Segment Start: Source data

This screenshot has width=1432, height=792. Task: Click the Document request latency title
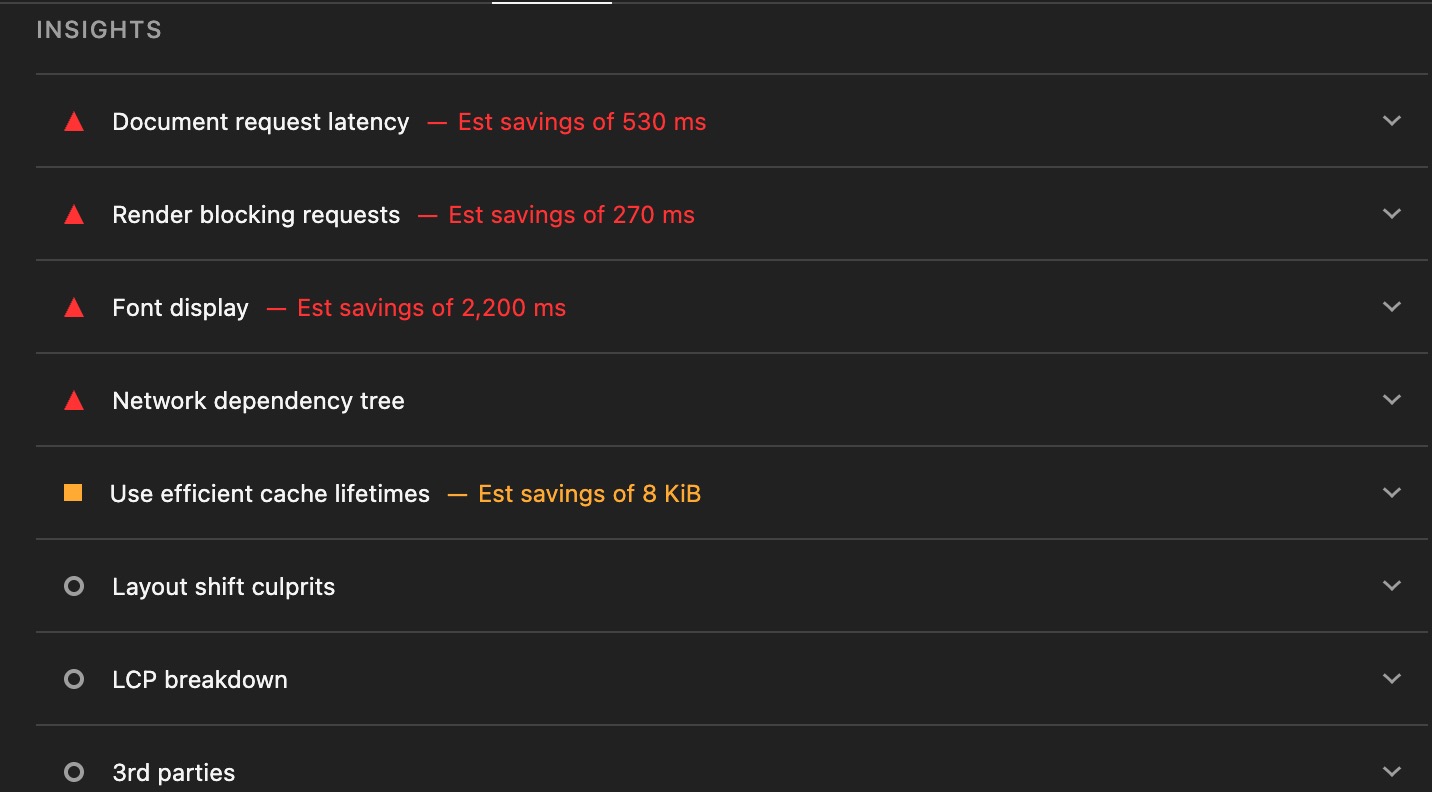point(261,122)
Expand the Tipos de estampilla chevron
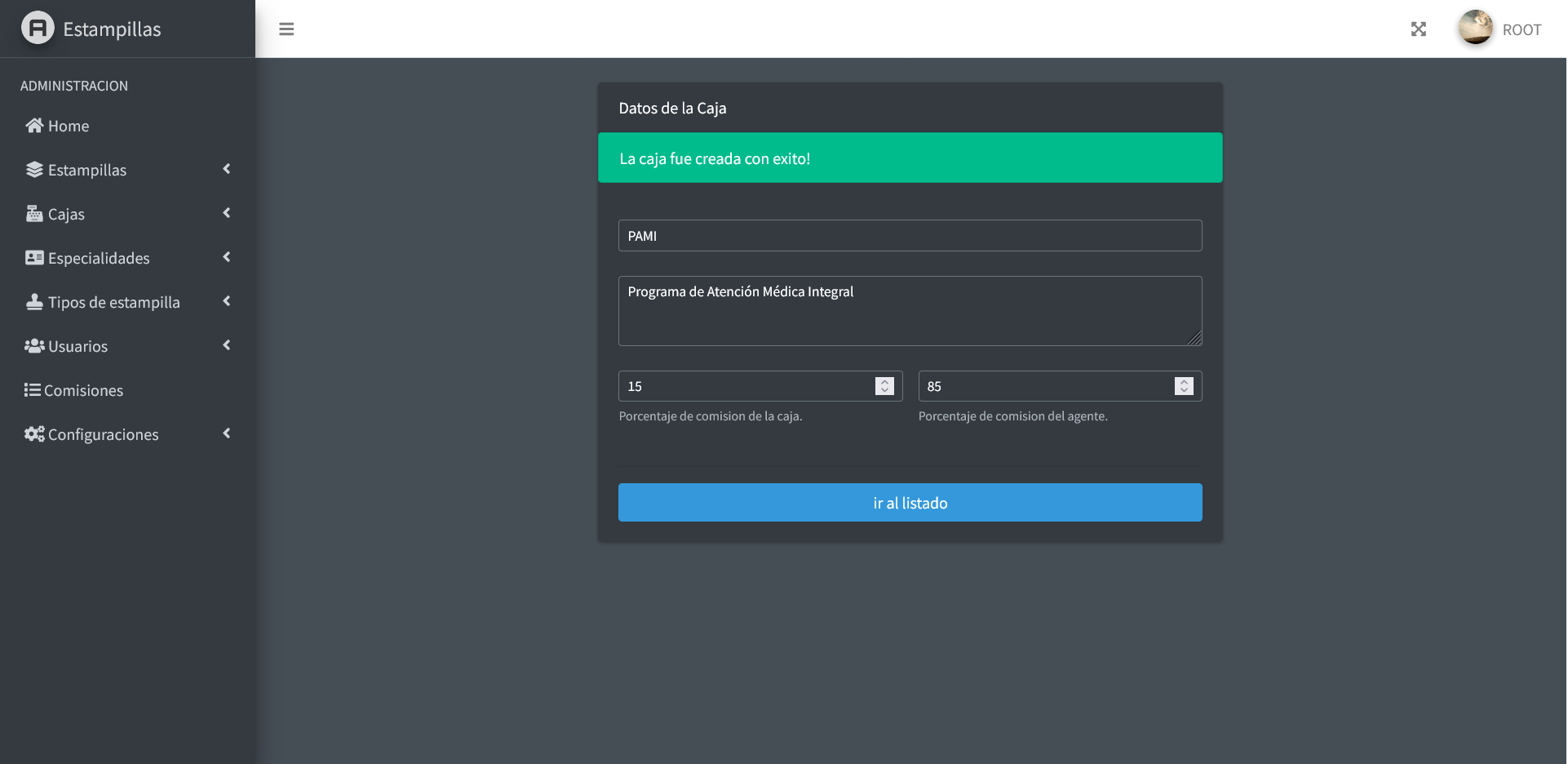Image resolution: width=1568 pixels, height=764 pixels. 227,301
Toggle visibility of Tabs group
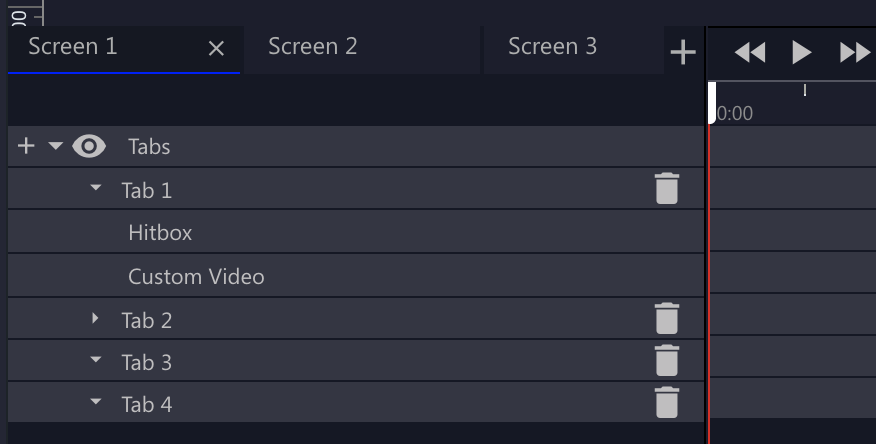This screenshot has height=444, width=876. (89, 146)
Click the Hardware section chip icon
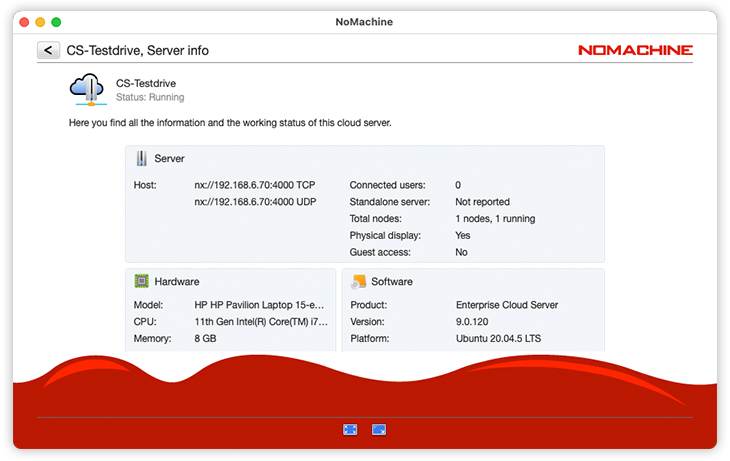This screenshot has width=730, height=461. pos(142,281)
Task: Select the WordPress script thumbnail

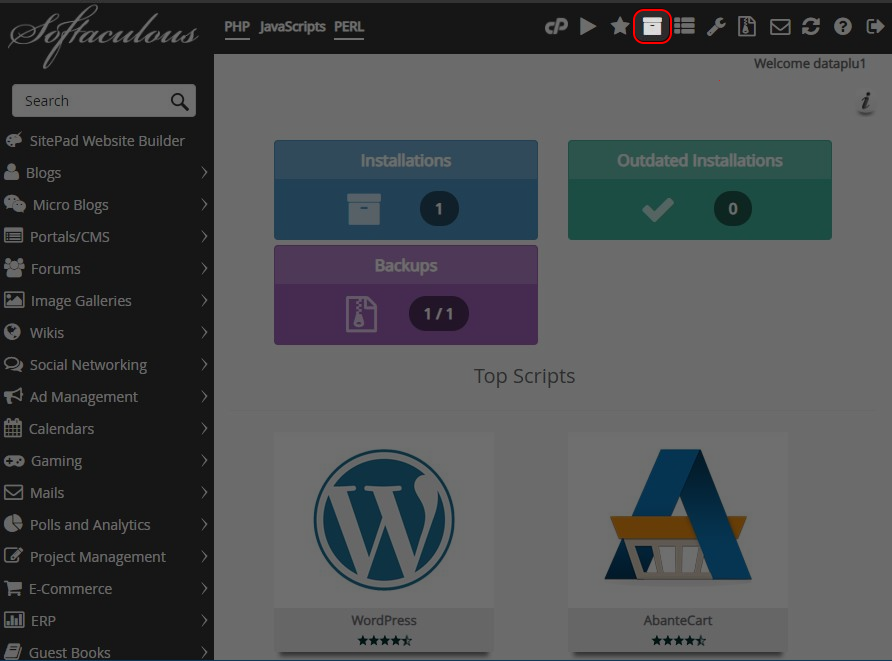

Segment End: Source data

Pictures are to be left out when the entries above are repeated exactly.

This screenshot has width=1432, height=792. Task: Click the Document request latency title
point(261,122)
Expand the Tipos de estampilla chevron
Image resolution: width=1568 pixels, height=764 pixels. 227,301
Toggle visibility of Tabs group
This screenshot has height=444, width=876. (89, 146)
Click the Hardware section chip icon
This screenshot has width=730, height=461. pos(142,281)
Task: Select the WordPress script thumbnail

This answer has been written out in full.